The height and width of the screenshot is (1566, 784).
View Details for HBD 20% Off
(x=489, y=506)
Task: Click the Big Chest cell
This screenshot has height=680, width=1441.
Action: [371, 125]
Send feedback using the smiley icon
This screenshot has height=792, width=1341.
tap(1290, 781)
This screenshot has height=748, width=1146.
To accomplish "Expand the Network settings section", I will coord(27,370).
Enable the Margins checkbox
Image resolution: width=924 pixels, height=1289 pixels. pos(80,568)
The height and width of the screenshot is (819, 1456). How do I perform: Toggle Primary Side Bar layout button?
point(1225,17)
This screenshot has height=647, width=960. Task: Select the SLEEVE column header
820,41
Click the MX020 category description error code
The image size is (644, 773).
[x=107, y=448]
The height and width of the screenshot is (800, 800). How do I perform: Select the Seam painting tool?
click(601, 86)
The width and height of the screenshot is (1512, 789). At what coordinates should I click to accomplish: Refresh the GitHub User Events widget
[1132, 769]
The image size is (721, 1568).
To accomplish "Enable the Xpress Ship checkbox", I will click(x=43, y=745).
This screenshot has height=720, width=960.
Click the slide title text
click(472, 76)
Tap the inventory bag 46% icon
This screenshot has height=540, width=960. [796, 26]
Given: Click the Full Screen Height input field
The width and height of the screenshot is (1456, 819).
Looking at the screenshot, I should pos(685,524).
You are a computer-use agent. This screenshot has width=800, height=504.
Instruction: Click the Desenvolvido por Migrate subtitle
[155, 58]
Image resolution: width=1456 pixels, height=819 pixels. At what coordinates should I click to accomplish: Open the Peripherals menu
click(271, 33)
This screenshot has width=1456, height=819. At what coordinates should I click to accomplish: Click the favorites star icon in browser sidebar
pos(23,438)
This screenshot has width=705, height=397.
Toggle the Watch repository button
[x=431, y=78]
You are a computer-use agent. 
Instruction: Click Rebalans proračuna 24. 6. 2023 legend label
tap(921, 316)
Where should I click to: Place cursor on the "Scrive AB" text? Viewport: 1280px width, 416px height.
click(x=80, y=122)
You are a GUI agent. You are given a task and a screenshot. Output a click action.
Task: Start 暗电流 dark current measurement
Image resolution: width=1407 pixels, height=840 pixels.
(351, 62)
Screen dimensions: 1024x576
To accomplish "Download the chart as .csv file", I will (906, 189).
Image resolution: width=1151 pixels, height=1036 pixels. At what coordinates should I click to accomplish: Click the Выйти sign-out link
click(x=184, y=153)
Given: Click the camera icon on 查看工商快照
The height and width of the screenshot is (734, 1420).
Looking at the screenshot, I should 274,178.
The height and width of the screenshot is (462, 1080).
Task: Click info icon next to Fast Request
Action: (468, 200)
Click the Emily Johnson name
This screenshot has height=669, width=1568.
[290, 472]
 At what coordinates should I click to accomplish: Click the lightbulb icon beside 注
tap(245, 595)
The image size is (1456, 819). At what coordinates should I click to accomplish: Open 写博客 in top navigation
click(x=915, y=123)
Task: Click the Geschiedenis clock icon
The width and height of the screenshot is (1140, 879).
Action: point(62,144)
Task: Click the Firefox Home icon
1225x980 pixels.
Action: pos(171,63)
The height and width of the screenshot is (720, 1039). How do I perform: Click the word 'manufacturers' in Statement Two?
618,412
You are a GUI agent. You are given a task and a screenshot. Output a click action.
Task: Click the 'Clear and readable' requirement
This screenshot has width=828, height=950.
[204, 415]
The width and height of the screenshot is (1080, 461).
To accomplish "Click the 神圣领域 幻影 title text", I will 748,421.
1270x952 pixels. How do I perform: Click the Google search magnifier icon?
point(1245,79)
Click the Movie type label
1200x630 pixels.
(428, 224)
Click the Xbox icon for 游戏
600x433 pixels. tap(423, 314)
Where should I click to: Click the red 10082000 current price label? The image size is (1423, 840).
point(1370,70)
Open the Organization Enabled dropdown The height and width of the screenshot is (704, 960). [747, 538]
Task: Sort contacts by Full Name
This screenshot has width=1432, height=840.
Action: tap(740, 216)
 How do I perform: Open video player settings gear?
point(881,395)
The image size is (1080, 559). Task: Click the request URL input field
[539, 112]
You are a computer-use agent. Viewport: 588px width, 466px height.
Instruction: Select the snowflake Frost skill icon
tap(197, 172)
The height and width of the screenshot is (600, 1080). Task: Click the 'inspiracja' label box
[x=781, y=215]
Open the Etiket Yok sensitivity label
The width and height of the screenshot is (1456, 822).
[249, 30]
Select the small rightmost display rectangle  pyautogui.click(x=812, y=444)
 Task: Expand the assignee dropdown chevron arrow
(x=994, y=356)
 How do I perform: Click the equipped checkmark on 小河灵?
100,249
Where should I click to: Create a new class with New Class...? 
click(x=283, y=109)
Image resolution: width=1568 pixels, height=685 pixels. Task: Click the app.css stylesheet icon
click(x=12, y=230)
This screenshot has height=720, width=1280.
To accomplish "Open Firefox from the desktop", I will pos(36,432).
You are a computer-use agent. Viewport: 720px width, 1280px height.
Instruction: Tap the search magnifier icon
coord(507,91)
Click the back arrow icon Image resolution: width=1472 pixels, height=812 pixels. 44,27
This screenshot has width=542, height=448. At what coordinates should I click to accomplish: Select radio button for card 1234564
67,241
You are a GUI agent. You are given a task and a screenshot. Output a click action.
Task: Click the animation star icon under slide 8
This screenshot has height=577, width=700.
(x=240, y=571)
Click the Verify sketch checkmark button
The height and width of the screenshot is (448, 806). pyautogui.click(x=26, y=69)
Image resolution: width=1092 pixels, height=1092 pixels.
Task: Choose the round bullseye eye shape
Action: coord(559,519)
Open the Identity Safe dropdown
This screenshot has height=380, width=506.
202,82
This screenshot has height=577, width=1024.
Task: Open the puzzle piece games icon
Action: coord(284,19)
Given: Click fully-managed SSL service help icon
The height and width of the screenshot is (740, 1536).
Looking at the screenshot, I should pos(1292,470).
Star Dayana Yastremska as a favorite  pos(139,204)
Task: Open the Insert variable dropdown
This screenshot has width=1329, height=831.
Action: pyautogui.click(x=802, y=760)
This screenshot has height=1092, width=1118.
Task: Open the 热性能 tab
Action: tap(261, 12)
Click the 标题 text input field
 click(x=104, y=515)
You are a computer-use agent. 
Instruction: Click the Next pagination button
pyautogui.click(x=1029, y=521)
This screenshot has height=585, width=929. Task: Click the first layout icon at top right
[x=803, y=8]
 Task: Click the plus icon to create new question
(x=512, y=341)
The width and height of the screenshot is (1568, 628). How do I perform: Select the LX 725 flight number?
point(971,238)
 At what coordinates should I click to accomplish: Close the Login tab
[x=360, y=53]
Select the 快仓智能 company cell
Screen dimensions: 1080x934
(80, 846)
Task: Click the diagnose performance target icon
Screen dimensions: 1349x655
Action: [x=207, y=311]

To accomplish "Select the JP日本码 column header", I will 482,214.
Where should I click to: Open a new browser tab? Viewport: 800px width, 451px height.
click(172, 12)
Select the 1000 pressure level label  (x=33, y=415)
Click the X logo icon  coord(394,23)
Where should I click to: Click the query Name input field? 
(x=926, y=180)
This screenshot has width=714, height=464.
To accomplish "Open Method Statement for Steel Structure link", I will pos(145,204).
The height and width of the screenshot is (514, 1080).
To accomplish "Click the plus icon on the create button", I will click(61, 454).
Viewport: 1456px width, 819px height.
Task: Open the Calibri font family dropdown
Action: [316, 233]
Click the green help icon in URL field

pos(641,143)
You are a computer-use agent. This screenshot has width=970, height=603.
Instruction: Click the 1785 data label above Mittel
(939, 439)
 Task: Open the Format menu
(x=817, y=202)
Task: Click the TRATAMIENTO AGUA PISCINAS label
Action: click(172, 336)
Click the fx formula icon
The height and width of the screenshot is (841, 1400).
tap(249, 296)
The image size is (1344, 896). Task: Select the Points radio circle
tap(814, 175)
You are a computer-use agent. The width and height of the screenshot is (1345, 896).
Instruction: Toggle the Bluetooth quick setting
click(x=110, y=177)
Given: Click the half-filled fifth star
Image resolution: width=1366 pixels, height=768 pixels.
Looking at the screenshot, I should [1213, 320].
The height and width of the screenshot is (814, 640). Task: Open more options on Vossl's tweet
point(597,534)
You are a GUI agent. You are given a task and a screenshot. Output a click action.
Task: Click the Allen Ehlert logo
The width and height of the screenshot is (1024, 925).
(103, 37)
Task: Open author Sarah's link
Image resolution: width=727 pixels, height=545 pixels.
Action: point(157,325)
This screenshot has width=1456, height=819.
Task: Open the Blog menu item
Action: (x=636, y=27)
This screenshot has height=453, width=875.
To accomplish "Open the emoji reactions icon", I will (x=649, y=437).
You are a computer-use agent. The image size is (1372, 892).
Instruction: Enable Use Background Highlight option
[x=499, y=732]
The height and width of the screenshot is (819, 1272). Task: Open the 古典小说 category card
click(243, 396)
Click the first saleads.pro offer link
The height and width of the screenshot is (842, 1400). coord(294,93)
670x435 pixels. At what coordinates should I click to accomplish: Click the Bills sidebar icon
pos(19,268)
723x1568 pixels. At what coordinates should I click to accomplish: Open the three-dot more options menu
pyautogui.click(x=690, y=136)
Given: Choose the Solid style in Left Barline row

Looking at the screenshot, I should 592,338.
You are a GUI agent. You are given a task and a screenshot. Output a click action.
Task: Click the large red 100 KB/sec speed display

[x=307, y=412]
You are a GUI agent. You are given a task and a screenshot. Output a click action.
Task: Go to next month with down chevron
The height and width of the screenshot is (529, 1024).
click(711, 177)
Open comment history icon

• [Exercise description]: Locate each line in the entries above that contains the string "Firefox" and copy those lines.

• [Output for this task]:
Task: Click the Firefox Home icon
To accomplish "Open Firefox from the desktop", I will pos(36,432).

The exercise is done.